* Task brief:
Word for word, copy the line that contains "[Twitter] (823, 10)" and each line after it in the data below. Pictures stay out of the copy.

* Task inputs:

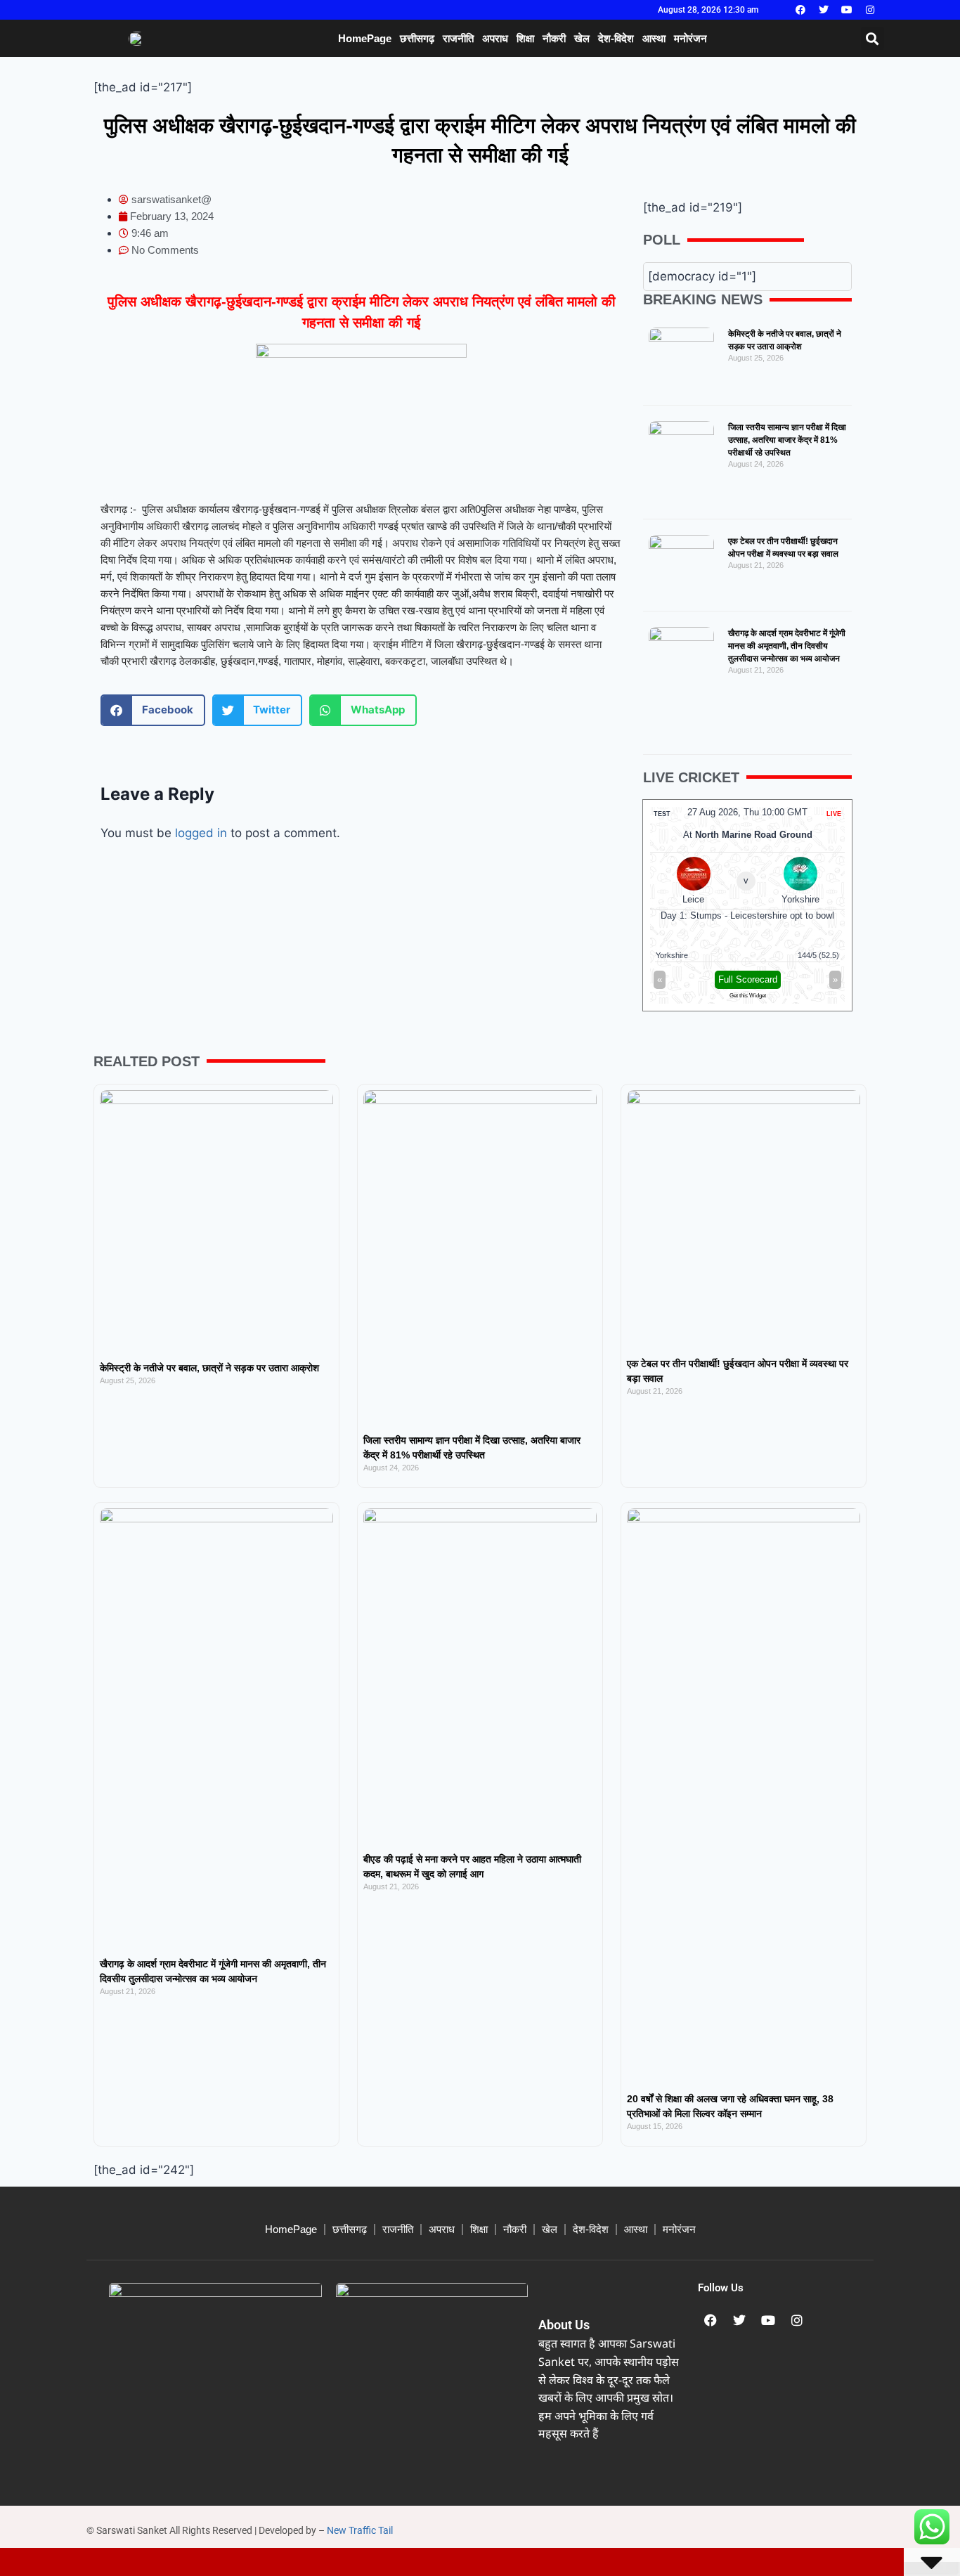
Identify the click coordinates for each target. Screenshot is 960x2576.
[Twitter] (823, 10)
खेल (582, 38)
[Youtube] (847, 10)
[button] (872, 38)
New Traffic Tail (360, 2530)
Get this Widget (747, 995)
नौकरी (554, 38)
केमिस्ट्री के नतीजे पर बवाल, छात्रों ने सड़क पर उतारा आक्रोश (209, 1367)
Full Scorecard (747, 979)
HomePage (364, 38)
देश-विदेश (616, 38)
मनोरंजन (690, 38)
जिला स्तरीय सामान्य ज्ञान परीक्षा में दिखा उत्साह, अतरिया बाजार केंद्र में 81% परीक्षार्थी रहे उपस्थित (787, 440)
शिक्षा (525, 38)
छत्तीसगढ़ (417, 38)
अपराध (495, 38)
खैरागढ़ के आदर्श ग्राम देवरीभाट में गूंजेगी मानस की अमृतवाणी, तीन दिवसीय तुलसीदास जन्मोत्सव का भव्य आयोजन (786, 646)
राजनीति (458, 38)
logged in (201, 833)
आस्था (654, 38)
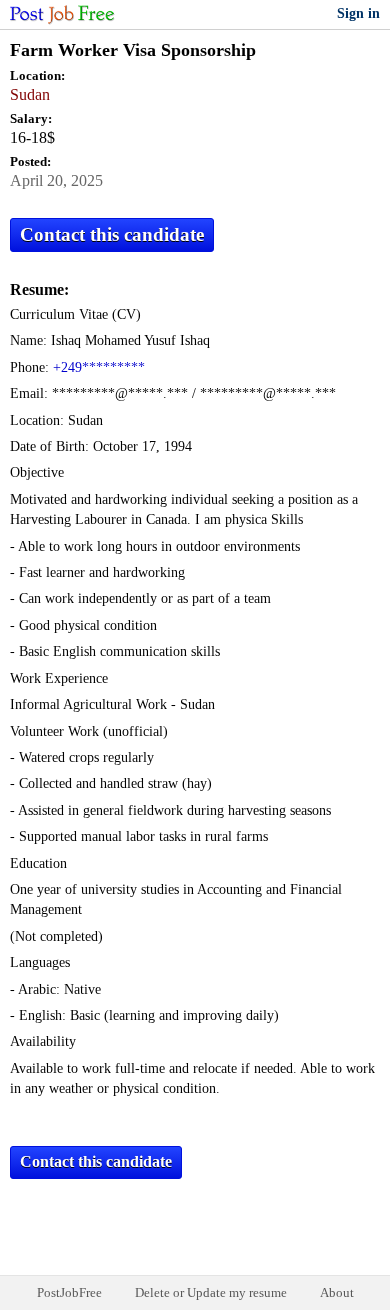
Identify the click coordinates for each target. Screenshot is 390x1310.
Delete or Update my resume (211, 1292)
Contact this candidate (112, 234)
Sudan (30, 94)
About (337, 1292)
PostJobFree (69, 1292)
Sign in (358, 13)
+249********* (99, 367)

* Solution to this problem:
[Twitter] (823, 10)
खेल (582, 38)
[Youtube] (847, 10)
[button] (872, 38)
New Traffic Tail (360, 2530)
Get this Widget (747, 995)
नौकरी (554, 38)
केमिस्ट्री के नतीजे पर बवाल, छात्रों ने सड़क पर उतारा आक्रोश (209, 1367)
Full Scorecard (747, 979)
HomePage (364, 38)
देश-विदेश (616, 38)
मनोरंजन (690, 38)
जिला स्तरीय सामान्य ज्ञान परीक्षा में दिखा उत्साह, अतरिया बाजार केंद्र में 81% परीक्षार्थी रहे उपस्थित (787, 440)
शिक्षा (525, 38)
छत्तीसगढ़ (417, 38)
अपराध (495, 38)
खैरागढ़ के आदर्श ग्राम देवरीभाट में गूंजेगी मानस की अमृतवाणी, तीन दिवसीय तुलसीदास जन्मोत्सव का भव्य आयोजन (786, 646)
राजनीति (458, 38)
logged in (201, 833)
आस्था (654, 38)
Identify the click coordinates for each target. Screenshot is 390x1310.
Delete or Update my resume (211, 1292)
Contact this candidate (112, 234)
Sudan (30, 94)
About (337, 1292)
PostJobFree (69, 1292)
Sign in (358, 13)
+249********* (99, 367)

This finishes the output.